Bien qu’il y ait eu des légendes et des rumeurs sur l’empire natif dans les mers extérieures, Isabel avait trouvé un certain nombre de routes maritimes sûres. Cela semblait être une trop grande coïncidence, et Leylin sentit quelque chose de louche.
« Pour les consciences des dieux, un Mage comme lui était un intrus et leur ennemi juré. Pourquoi essayeraient-ils de l’aider ? Il serait plus normal qu’il soit traqué !
Qu’est-ce qui se passe ? Se pourrait-il que la Volonté Mondiale me considère comme un indigène à part entière après la réincarnation, et qu’elle essaie de me mettre de son côté ? Ou bien est-il dans un sommeil si profond qu’il ne réagit plus aux affaires du monde. C’est peut-être pour équilibrer le pouvoir… Les objectifs des dieux ont-ils dévié de ceux de la Volonté du Monde et sont-ils en train de la trahir ?»
De nombreuses possibilités apparurent dans l’esprit de Leylin, et furent simulées par la puce d’I.A. pour trouver tout changement possible dans le futur.
« Il y a beaucoup de changements dans le futur… Mais je ne peux pas me tromper en saisissant le présent! » Après avoir planifié pendant un long moment, Leylin soupira : « Quoi qu’il en soit, occuper l’empire natif et comprendre le domaine du massacre au milieu d’un massacre constant est essentiel. Je dois également répandre ma foi par la suite…»
A cette pensée, Leylin lança un appel divin.
« Maître ! » Un instant plus tard, la silhouette de Tiff émergea des ombres sans le moindre bruit ni la moindre trace d’ondulation d’énergie.
« Tu as rencontré Isabel ? Tu travailleras avec elle à l’avenir, et tu répandras ma foi dans l’empire indigène…» Un rayon d’or brilla dans ses yeux.
« Je l’ai vue… Si le Maître possède déjà un tel pouvoir dans les mers extérieures, l’empire indigène ne sera pas un problème pour vous.» Tiff parla avec révérence.
Il était en fait plutôt surpris que Leylin ait une sorcière légendaire sous ses ordres, et plutôt soulagé aussi.

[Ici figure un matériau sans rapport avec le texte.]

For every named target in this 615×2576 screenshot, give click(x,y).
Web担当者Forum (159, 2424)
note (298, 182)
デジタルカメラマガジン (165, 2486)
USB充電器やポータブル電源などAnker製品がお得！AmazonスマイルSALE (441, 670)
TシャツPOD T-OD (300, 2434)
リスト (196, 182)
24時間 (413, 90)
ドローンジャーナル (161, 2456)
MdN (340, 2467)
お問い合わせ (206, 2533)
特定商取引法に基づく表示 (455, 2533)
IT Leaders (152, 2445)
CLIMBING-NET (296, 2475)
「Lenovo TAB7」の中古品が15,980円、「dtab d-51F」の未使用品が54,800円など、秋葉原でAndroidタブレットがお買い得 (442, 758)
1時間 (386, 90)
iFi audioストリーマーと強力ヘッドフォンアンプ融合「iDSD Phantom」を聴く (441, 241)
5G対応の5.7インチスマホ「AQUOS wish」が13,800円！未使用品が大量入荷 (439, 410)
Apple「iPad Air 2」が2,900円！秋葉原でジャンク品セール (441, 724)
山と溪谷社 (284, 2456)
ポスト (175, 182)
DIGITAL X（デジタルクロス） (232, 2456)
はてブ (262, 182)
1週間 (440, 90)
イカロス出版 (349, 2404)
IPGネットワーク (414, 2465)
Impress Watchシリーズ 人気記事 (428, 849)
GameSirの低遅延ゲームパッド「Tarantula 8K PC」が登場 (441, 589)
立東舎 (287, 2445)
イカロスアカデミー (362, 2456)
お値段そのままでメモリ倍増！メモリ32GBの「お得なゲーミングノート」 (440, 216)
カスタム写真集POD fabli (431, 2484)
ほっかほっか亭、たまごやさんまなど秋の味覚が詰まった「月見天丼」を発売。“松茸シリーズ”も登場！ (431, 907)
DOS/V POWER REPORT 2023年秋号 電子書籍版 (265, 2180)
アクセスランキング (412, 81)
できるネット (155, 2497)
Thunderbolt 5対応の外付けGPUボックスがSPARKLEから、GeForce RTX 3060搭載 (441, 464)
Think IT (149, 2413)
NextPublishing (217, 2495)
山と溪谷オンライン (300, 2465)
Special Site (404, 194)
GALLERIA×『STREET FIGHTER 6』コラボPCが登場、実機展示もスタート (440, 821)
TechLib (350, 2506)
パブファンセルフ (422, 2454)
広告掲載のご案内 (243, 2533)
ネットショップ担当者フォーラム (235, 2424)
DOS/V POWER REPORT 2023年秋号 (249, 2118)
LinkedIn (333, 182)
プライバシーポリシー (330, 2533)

Il n’osait manifestement pas être négligent lorsqu’il s’agissait des ordres divins de Leylin.
Regardant la silhouette de Tiff disparaître, Leylin hocha la tête intérieurement. La retraite de Tiff depuis le nord s’était plutôt bien passée. Bien qu’il ait perdu quelques aides au cours du processus, il s’agissait de puissances extérieures qui ne connaissaient pas leurs véritables secrets. Le groupe d’acolytes que Leylin chérissait le plus avait réussi à atteindre les mers extérieures, donnant à Leylin la confiance nécessaire pour déclarer la guerre à l’empire indigène.
Après tout, la foi pouvait avoir des effets inimaginables lorsqu’on envahissait et occupait un autre territoire. Cette guerre pouvait être considérée comme une sélection et un entraînement pour les prêtres. Avec la clairvoyance de Leylin, il serait certainement capable de découvrir un grand nombre de personnes qui formeraient les fondations solides de son église à l’avenir.
Il avait deux légendaires, Isabel et Tiff, ainsi qu’une armée expérimentée. Ils étaient dirigés par un être divin en personne, et en plus, ils avaient le soutien continu de la Famille Faulen. C’était sur cela que Leylin comptait !
Il avait pratiquement envoyé toutes ses élites pour cette bataille, son ambition n’étant manifestement pas quelque chose qu’un simple fief avec une petite population pouvait satisfaire.